**BRIEF**. Among the entries below, find the lines holding "computer" and copy them.

(MATERIAL SUPPLIED)

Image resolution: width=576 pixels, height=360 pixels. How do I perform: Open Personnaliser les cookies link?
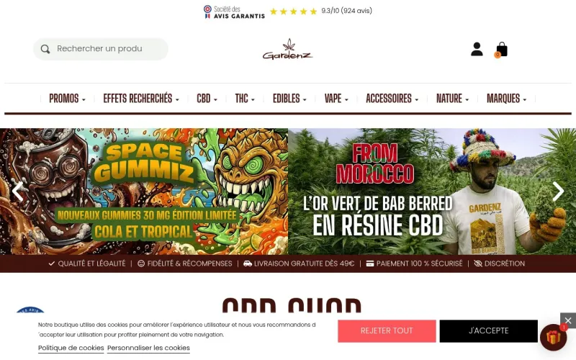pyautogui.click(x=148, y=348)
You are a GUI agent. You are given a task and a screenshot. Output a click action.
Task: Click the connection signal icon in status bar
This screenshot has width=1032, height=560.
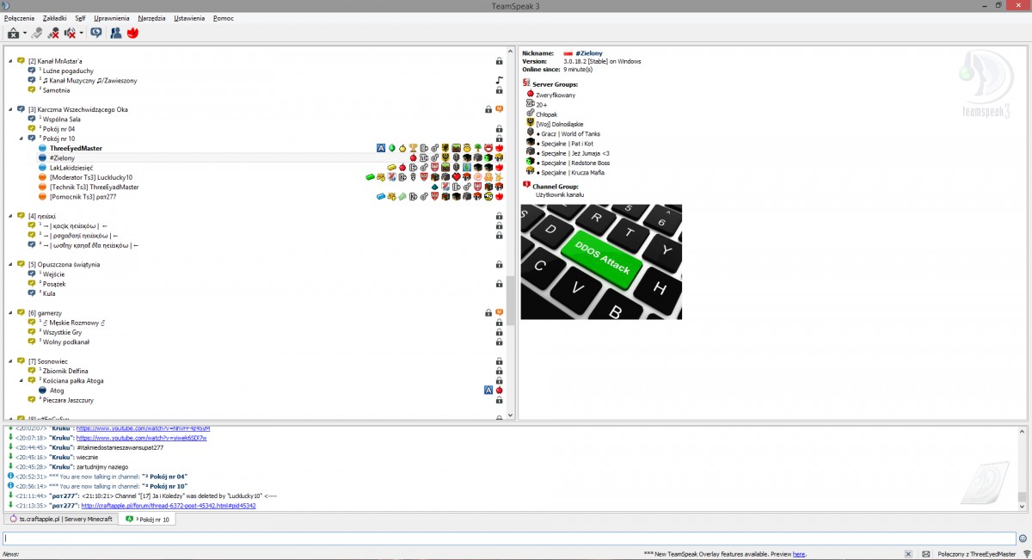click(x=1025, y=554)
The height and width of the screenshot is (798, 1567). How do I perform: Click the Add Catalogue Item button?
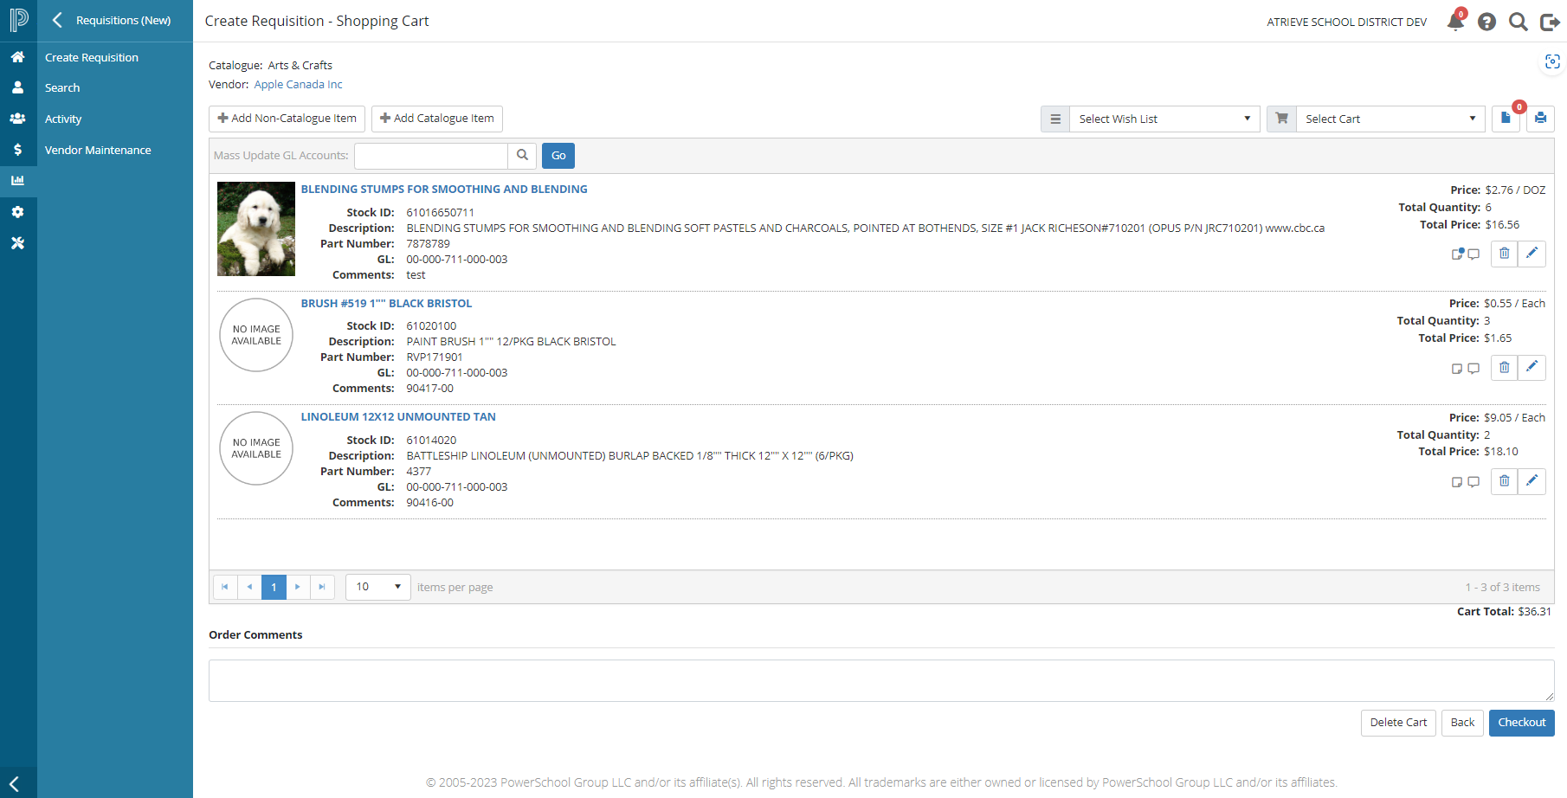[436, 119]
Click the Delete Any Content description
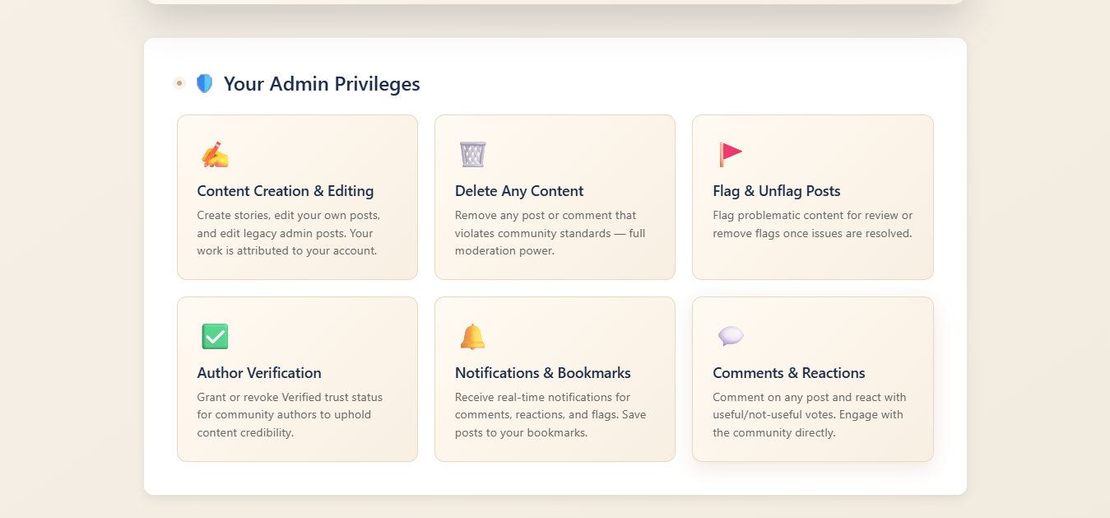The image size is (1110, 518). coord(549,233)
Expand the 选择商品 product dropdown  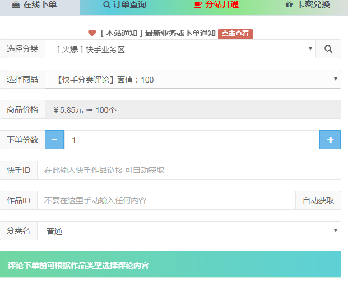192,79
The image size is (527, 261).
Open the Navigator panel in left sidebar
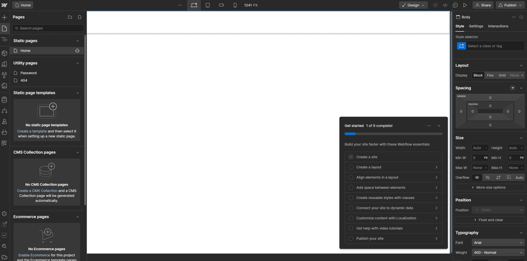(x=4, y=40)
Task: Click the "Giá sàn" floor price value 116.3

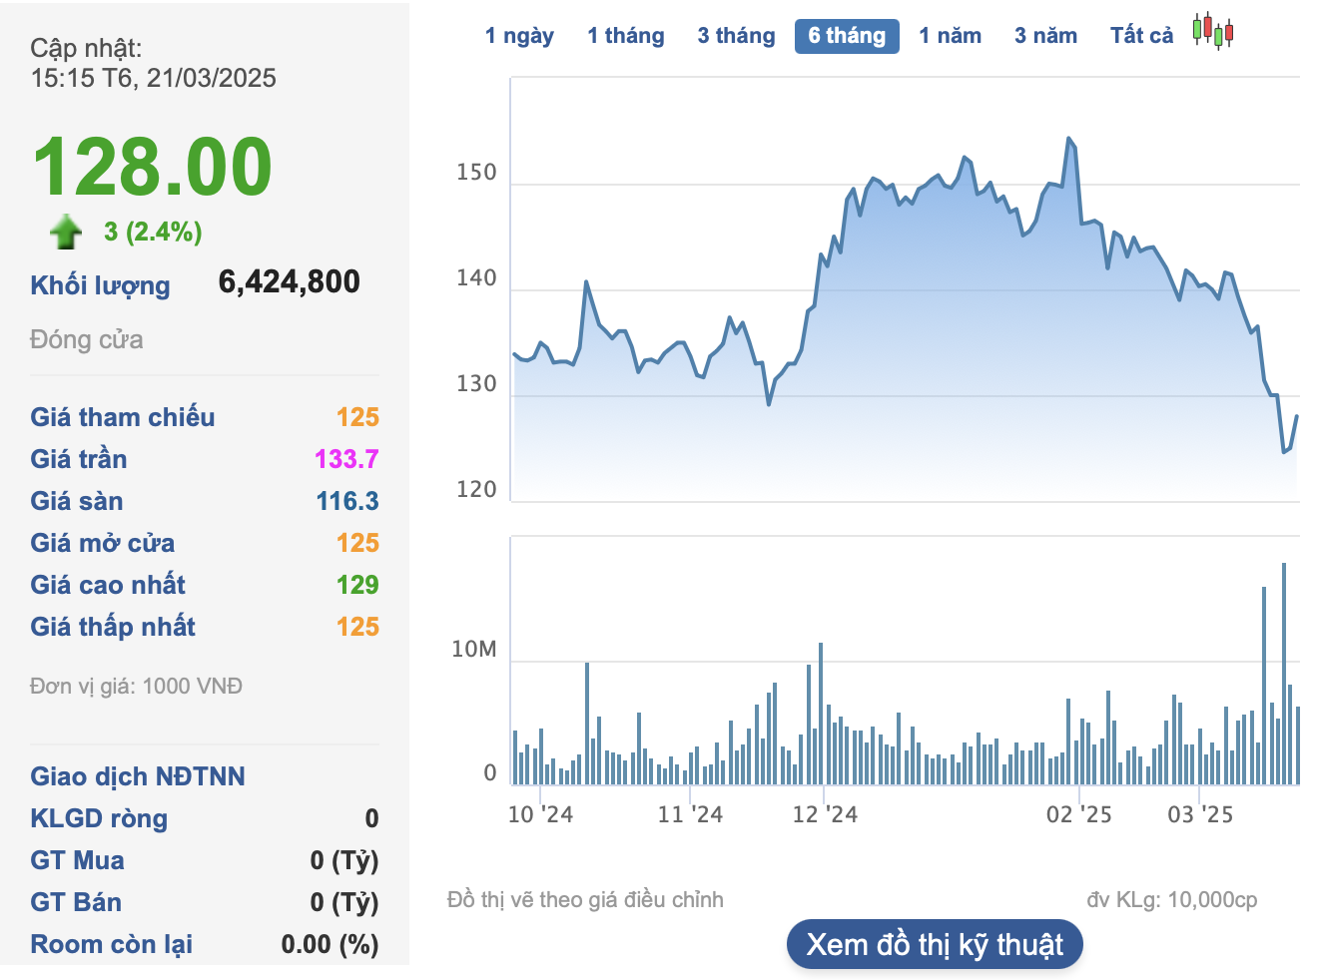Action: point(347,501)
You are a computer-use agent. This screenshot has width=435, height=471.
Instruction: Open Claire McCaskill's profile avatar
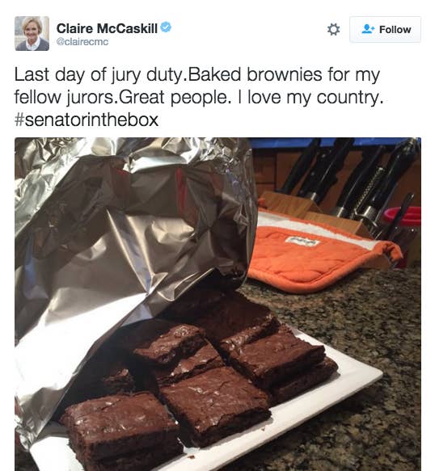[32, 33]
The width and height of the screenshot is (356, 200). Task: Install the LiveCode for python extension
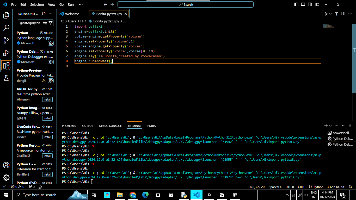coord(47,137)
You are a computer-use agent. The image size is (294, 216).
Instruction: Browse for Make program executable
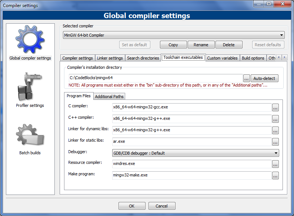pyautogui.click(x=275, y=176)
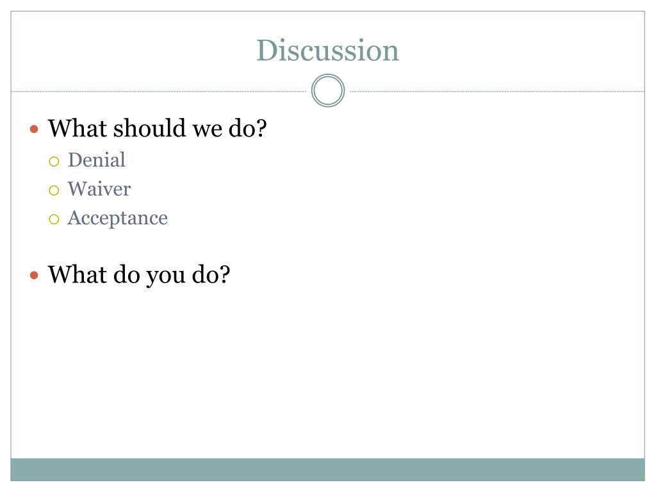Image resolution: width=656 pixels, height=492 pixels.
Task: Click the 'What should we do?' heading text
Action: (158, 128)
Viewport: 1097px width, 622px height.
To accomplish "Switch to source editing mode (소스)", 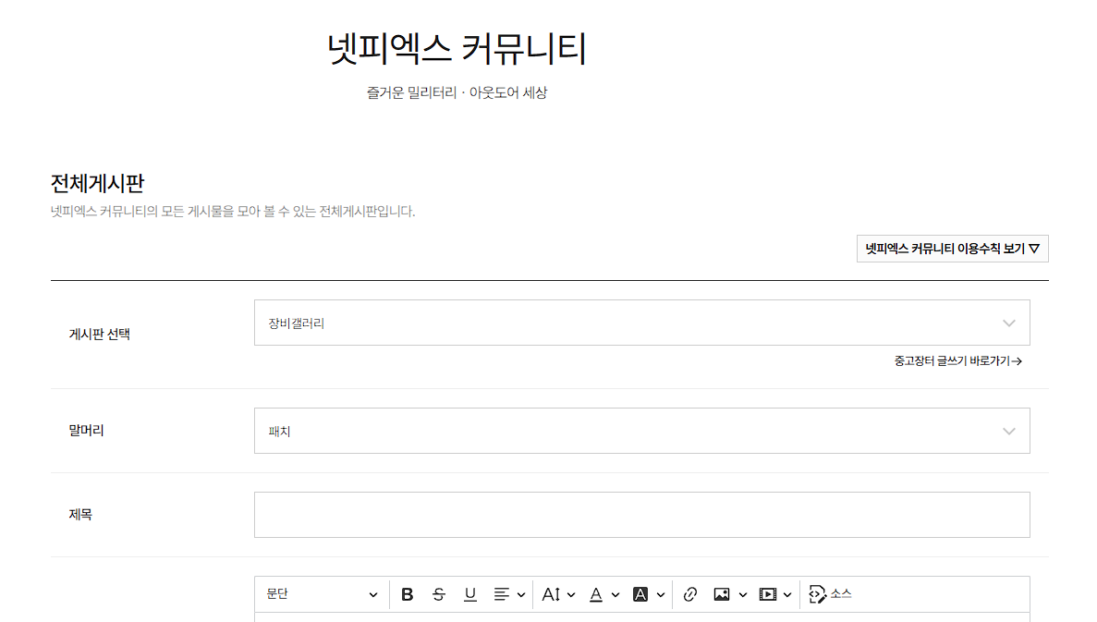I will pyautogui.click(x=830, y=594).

(End MATERIAL SUPPLIED)

**ANSWER SECTION**.
You are a computer-use agent. This screenshot has width=435, height=471.
You are a computer-use agent. The image size is (294, 216).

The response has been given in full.